Un an auparavant, Chalfant avait produit un autre film, le documentaire "Style Wars" de Tony Silver. Celui-ci expose la guerre qui oppose les autorités de la ville de New York - et son maire intransigeant Ed Koch - aux tagueurs et graffeurs (Kase 2, Cap, Dondi ou Shy 147) qui peinturlurent la ville. "Je peins un truc et ma signature traverse toute la ville", déclare l’un d’entre eux, Skeme, en regardant passer la rame taguée durant la nuit, aux sons de breaks de DJ’s - un motif récurent dans "The Get Down".
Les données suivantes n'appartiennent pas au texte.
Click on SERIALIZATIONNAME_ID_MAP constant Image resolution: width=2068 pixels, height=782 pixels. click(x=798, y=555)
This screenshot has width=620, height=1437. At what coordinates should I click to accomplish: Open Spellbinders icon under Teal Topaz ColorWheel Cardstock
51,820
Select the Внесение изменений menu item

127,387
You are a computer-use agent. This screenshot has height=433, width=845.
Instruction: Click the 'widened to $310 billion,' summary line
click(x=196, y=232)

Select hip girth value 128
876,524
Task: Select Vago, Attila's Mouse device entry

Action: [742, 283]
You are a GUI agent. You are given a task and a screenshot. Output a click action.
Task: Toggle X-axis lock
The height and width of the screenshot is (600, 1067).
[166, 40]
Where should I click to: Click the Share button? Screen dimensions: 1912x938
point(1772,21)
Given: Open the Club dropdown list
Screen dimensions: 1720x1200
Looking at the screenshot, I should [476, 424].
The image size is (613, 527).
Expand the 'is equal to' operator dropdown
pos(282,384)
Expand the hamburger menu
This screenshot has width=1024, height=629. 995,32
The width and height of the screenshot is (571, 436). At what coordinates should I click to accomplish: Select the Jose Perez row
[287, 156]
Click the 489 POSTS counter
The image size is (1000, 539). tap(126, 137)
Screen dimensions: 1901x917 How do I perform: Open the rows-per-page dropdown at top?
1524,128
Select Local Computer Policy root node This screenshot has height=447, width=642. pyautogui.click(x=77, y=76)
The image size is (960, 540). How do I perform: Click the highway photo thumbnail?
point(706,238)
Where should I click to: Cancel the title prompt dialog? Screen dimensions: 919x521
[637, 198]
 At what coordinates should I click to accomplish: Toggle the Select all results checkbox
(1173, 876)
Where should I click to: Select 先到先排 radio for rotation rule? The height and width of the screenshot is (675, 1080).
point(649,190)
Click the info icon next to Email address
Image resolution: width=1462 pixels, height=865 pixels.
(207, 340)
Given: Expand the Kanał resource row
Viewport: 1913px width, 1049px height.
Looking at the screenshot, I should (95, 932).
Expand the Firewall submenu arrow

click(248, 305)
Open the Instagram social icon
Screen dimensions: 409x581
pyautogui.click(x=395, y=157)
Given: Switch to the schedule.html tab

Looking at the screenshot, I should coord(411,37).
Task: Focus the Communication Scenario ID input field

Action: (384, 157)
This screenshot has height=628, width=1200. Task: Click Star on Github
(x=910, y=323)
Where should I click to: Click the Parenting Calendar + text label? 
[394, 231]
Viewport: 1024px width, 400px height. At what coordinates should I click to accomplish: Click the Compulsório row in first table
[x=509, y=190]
"Style Wars" - qui prend le parti des tagueurs - se termine sur le vernissage des premières expositions de street art dans des galeries huppées de Manhattan. Une consécration qui annonce aussi la perversion du genre par l’appât du gain.
Testaments
"Wild Style" et "Style Wars" s’avèrent a posteriori les testaments d’une période révolue. MTV avait déboulé sur les petits écrans américains en 1981. "Rapture", l’hymne post-disco de Blondie, qui célébrait dans ses paroles Grandmaster Flash ("Flash is Fast/Flash is Cool") et le tagueur Fab Five Freddy, fut l’une des premières vidéos à tourner en boucle sur la chaîne, transformant la culture underground en produit mainstream.
Le chant du cygne viendra avec "Do The Right Thing" de Spike Lee (1989), plus belle, mais aussi ultime excroissance cinématographique de l’âme hip-hop.
Le film s’ouvrait par l’endiablé "Fight the Power" de Public Enemy. Mais le vrai pouvoir - l’argent - l’avait déjà emporté sur l’anarchie et l’intégrité : à la fin de "Do The Right Thing", après une nuit d’émeute, Mookie ramasse les dollars que lui jette avec mépris son patron blanc, comme les rappeurs se laisseront séduire par le pognon des labels.
"Hip Hop Family Tree"
Ceux qui voudraient connaître la véritable histoire du mouvement, de 1970 à 1985, se plongeront avec délectation dans la mini-série de comic books "Hip Hop Family Tree" (éd. Fantagraphics, 2013) d’Ed Piskor.
Optant pour le style, l’argot et l’humour des BD underground de l’époque, Piskor s’amuse à assimiler les célébrités du hip-hop à des héros de comic-books, tout comme "The Get Down" qui joue des références à la culture populaire.